La théorie de « l’effet design » appliquée à la typographie inclusive.

Version : 1 mars 2024
Ariane Barba

Dans le cadre de son mémoire de Master en communication visuelle et graphisme, à l’Académie des Beaux Arts de Tournai, Ariane Barba se pose la question de la responsabilité dans la pratique du design graphique. Ce texte est un extrait du chapitre « Pourquoi les designer·euses graphiques doivent-iels être conscient·es de leur responsabilité ? », elle y aborde le caractère typographique dans le but d’interroger le rôle d’un objet de design et sa réception dans nos sociétés occidentales. Cet exemple permet de mettre en lumière la théorie de «l’effet de design » par une application concrète, consciente et politique.

a) Beaux-arts ou science sociale, la place de l’Autre dans la pensée de Jorge Frascara

 

Certain·es se sont déjà penché·es sur cette grande question de l’impact du design sur les sociétés, notamment Jorge Frascara. Ce leader argentin de la communication visuelle a publié divers ouvrages et écrits au sujet de la production graphique et de sa réception. En 1988, l’article « Graphic Design : fine art or social science ? » paru dans la revue Design Issues[1], déplore le manque de critiques dû à l’absence de théories sur le graphisme. Ces vides amputent le design graphique d’une architecture et d’un squelette qui le rendraient à la fois plus compréhensible et plus solide : « Le graphisme existe depuis assez longtemps pour que son rôle dans la société soit facilement compris. Cependant, à la différence de l’architecture, de la littérature ou des beaux-arts, il s’est développé sans trop de réflexion théorique. » Jorge Frascara, 1988

Un des points que Frascara aborde est la réception du graphisme par l’Autre, en mettant en relation les sciences sociales et le design. Ainsi, il impose la notion de responsabilité dans la pratique du design graphique. En effet, pour l’auteur, « le design graphique est l’activité qui organise la communication visuelle dans la société. Il se préoccupe de l’efficacité de la communication, de la technologie utilisée pour sa mise en œuvre et de l’impact social qu’elle produit, autrement dit, de la responsabilité sociale. » Frascara estime que la responsabilité sociale dans le domaine du graphisme concerne, par exemple, « l’impact de toute communication visuelle sur la communauté et la manière dont son contenu influence les gens, [ou encore] l’impact de toute communication visuelle sur l’environnement visuel. »

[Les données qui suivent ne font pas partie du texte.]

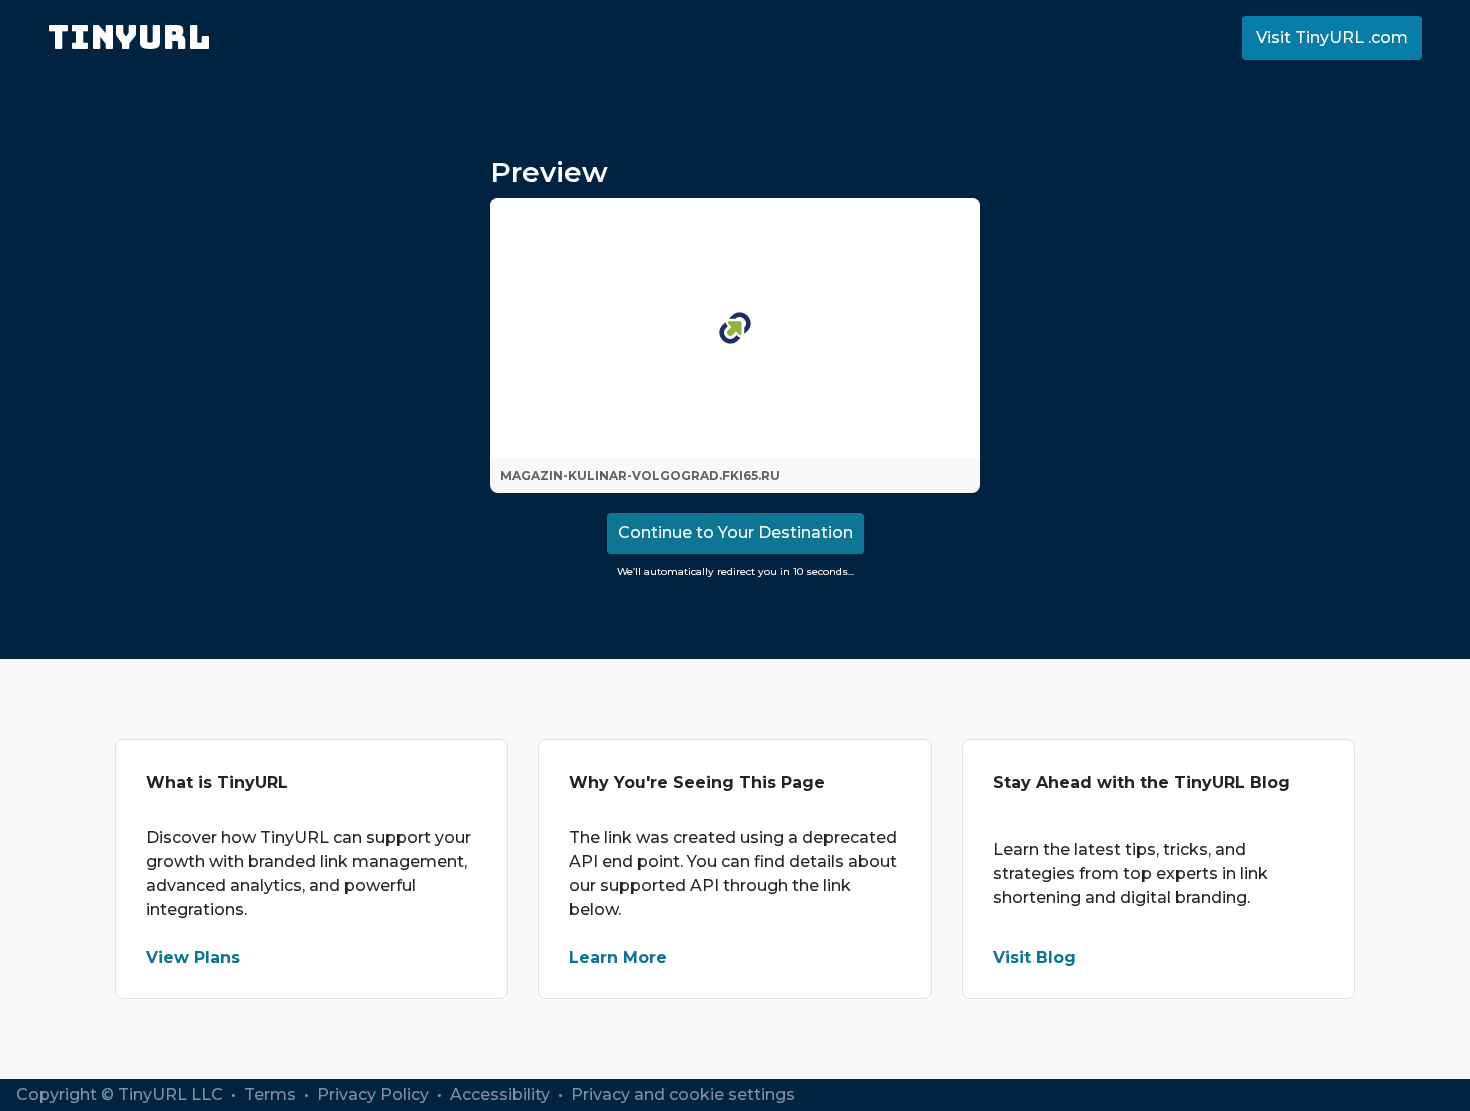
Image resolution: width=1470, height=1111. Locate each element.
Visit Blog (1034, 957)
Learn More (618, 957)
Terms (272, 1094)
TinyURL (129, 37)
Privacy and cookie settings (683, 1094)
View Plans (193, 957)
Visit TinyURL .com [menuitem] (1332, 37)
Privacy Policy (375, 1094)
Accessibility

« Les designers responsables deviennent actifs dans la définition de leur propre rôle, et des paradigmes au sein desquels ils opèrent. Le designer devrait dépasser la mise en forme d’éléments visuels constitutifs d’une campagne de communication et participer à la conception et à la poursuite d’une utopie réalisable, ainsi qu’au développement de la stratégie de communication à envisager. » [2]Jorge Frascara, 1997

Si les productions existent en partie à travers leur réception, elles prennent leur sens dans l’impact qu’elles provoquent chez l’Autre. Stéphane Vial théorise et développe cette idée de répercussion inévitable par ce qu’il nomme « l’effet de design ».

Dans son ouvrage Court traité du design, paru en 2014, le philosophe Stéphane Vial[3] aborde la manière dont le design « affecte, structure et encadre notre expérience quotidienne par la production d’effets »[4]. Apparaît ainsi « l’effet de design ».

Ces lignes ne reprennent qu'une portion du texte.